Some of the better online metrics that we recommend clients use are:
- Homepage "bounce rate" -- the percentage of people who view only the homepage of your website, and then leave. Charting this against time and looking for changes in content (what was on the homepage when the bounce rate was low/good?) and against traffic sources can give you clear "marching orders."
- On social media, we recommending looking at engagement rates like:
- Interaction rate: the number of interactions (# of retweets, replies, or likes of your posts) divided by the number of followers.
- Click rate: the number of clicks on the link in your posts divided by the number of followers.
- Clicks per post: number of clicks on the link in your posts.

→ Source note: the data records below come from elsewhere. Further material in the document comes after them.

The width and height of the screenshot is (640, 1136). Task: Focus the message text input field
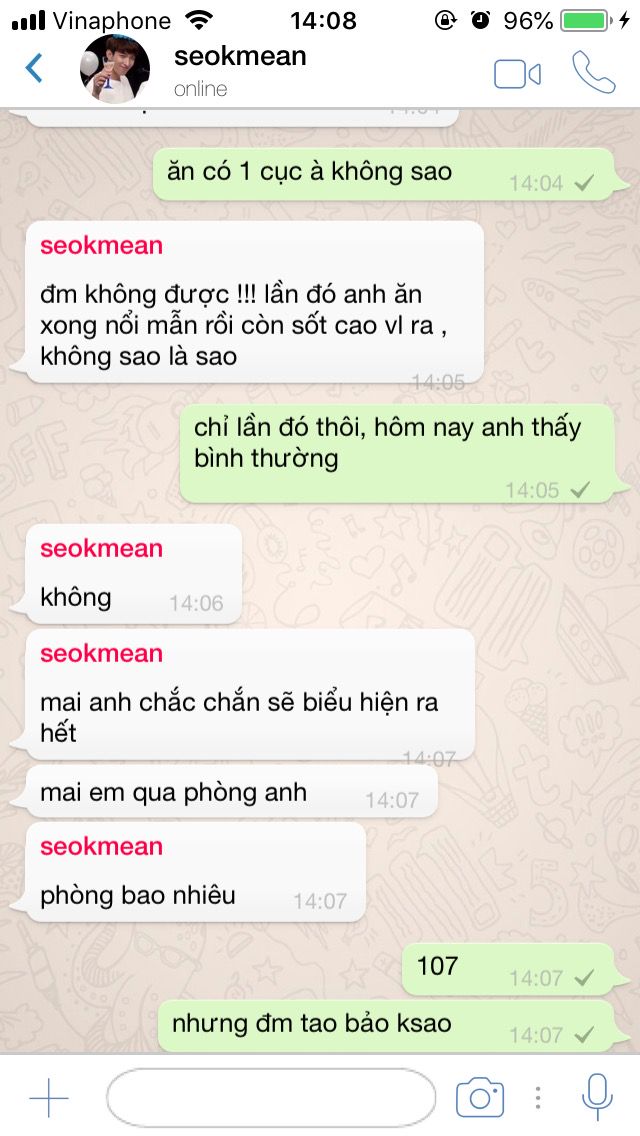coord(271,1098)
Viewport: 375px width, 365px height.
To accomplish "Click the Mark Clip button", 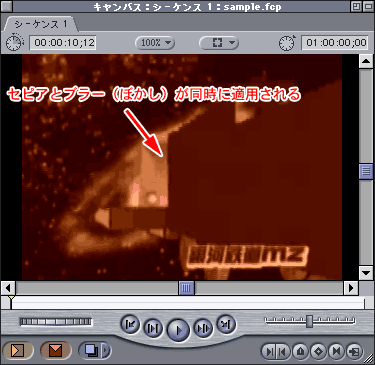I will click(336, 351).
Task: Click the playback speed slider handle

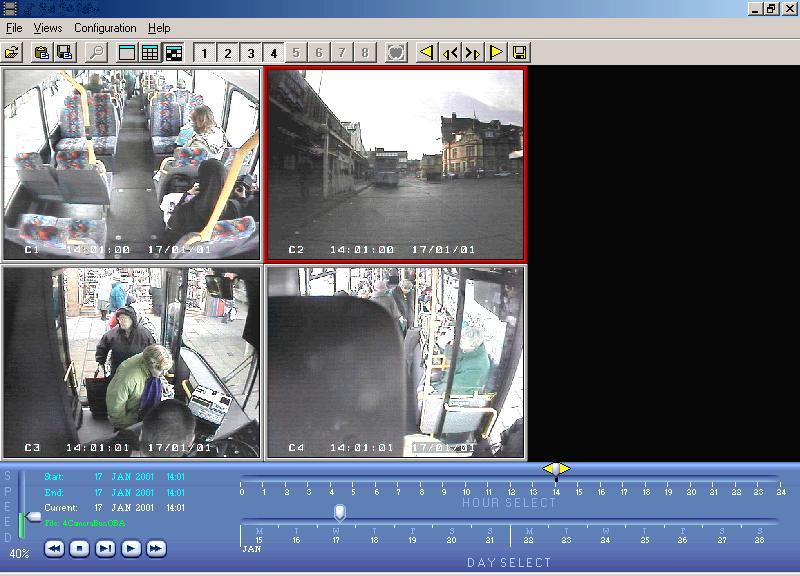Action: coord(34,517)
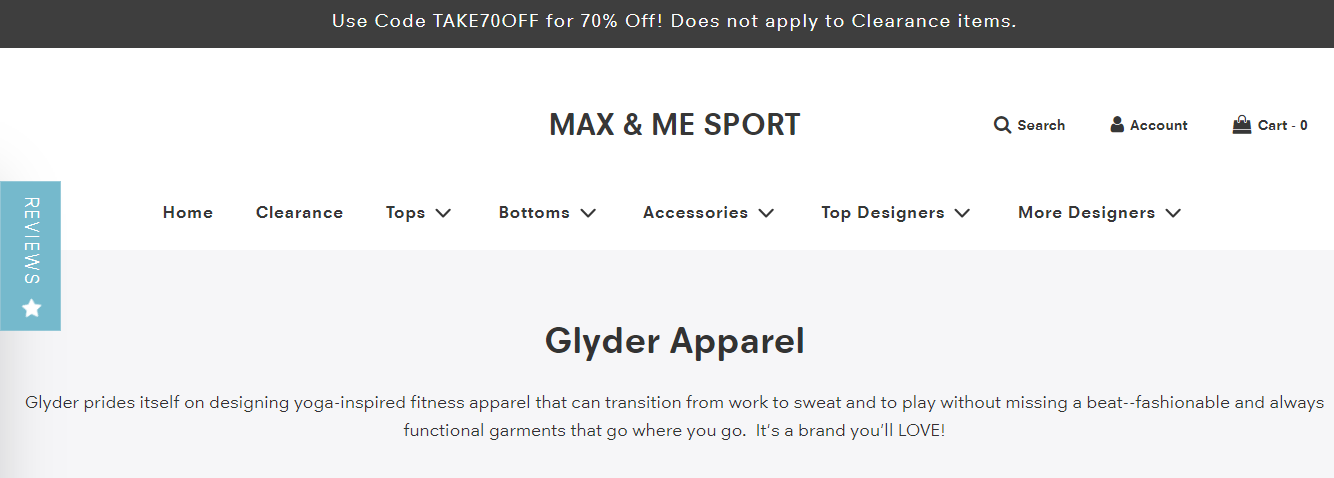
Task: Click the magnifying glass search icon
Action: click(x=1002, y=125)

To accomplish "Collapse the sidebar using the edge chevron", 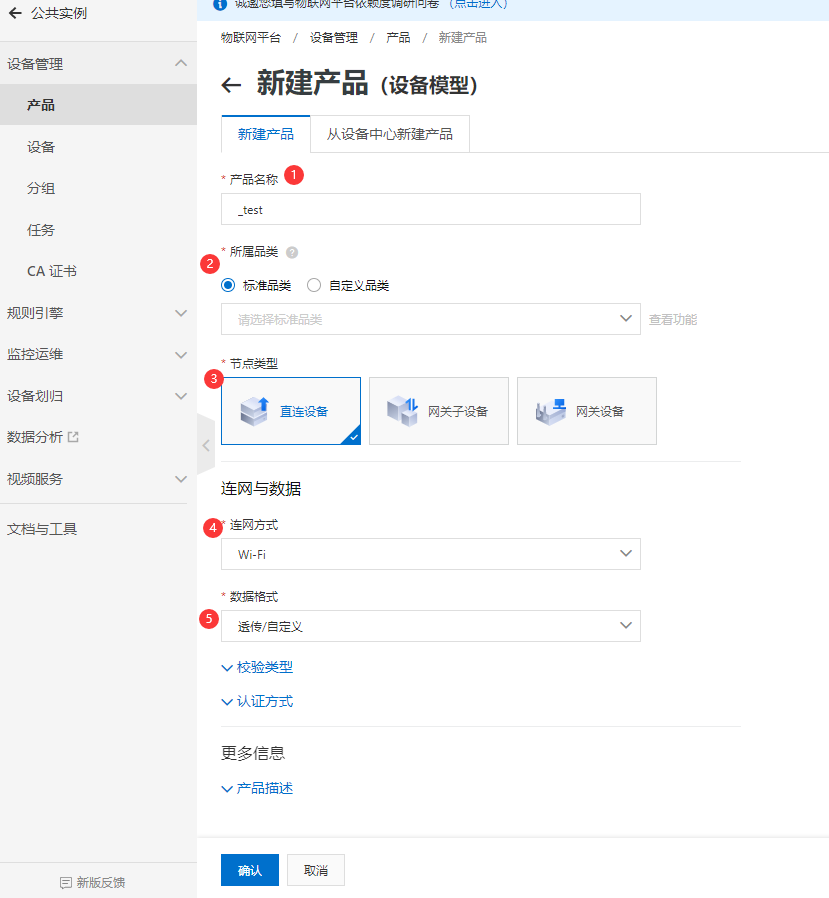I will tap(205, 444).
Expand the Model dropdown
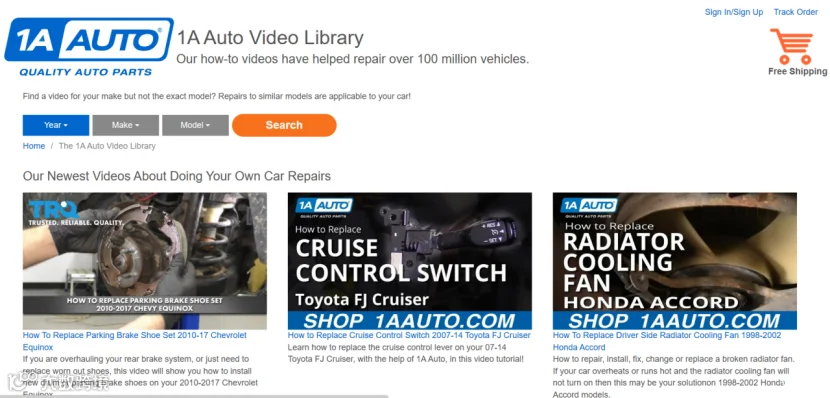This screenshot has width=830, height=398. (x=195, y=125)
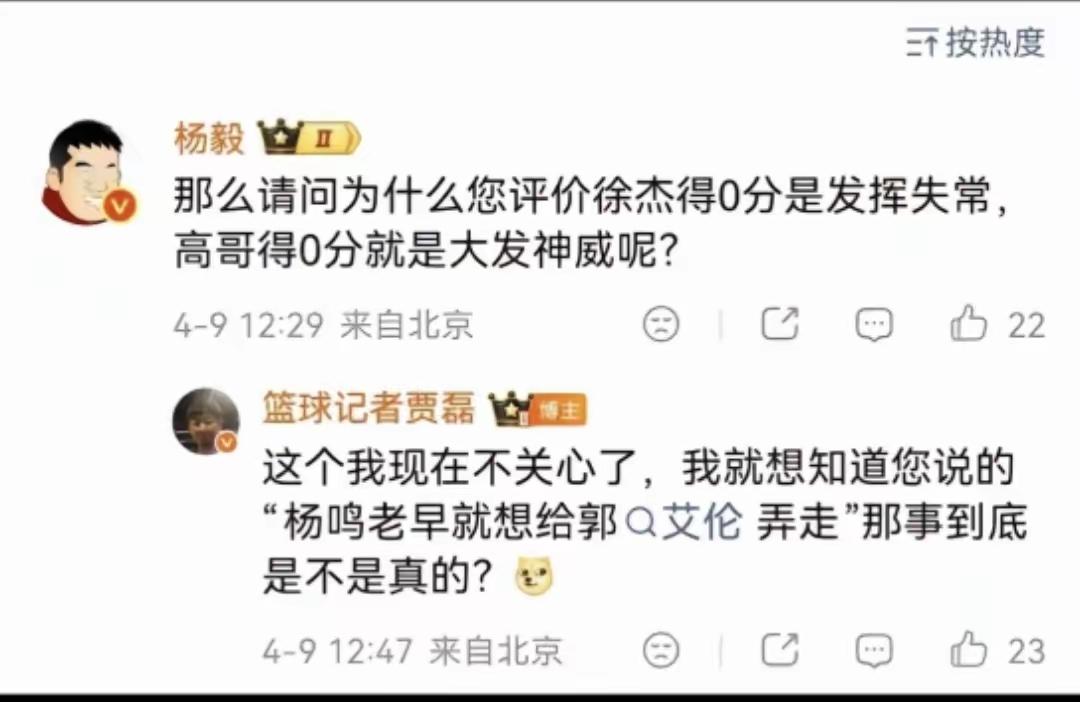
Task: Like 杨毅's comment with 22 likes
Action: pos(997,324)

Rinse and repeat: the necessity of experiments
Experiments are where you utilize your metrics the most. Sure, you can view how metrics change over time, but that just tells you what external factors are affecting your baseline. Experiments are how you determine a course of action that helps you better execute your strategy. An experiment can be as formal as an A/B test, or as informal as adding content more often and assessing the results. Experiments (or in Reis' language "validated learning") determine what changes makes a difference, and allow you to estimate the ROI of rolling out the experimental version as the new normal. The more dramatic the difference is between your experimental version and your control, the more confidence you can have in your results. You can run experiments designed to beat your current benchmarks on a metric, and you can run experiments without making a hard definition of your benchmarks -- you can start from your current base-line and then see how far you can push.
Where to go from here
If you were looking for the paint-by-numbers kit on how to measure your success or impact, you are no doubt disappointed. The truth is, only someone who knows your mission and knows how you are defining impact and success can help you measure it.
What I hope I have provided is a diagnostic tool: a way of screening out of "vanity metrics." The metrics you end up with, and the process of experimentation, answers the question "how do we optimize our strategy to build success?"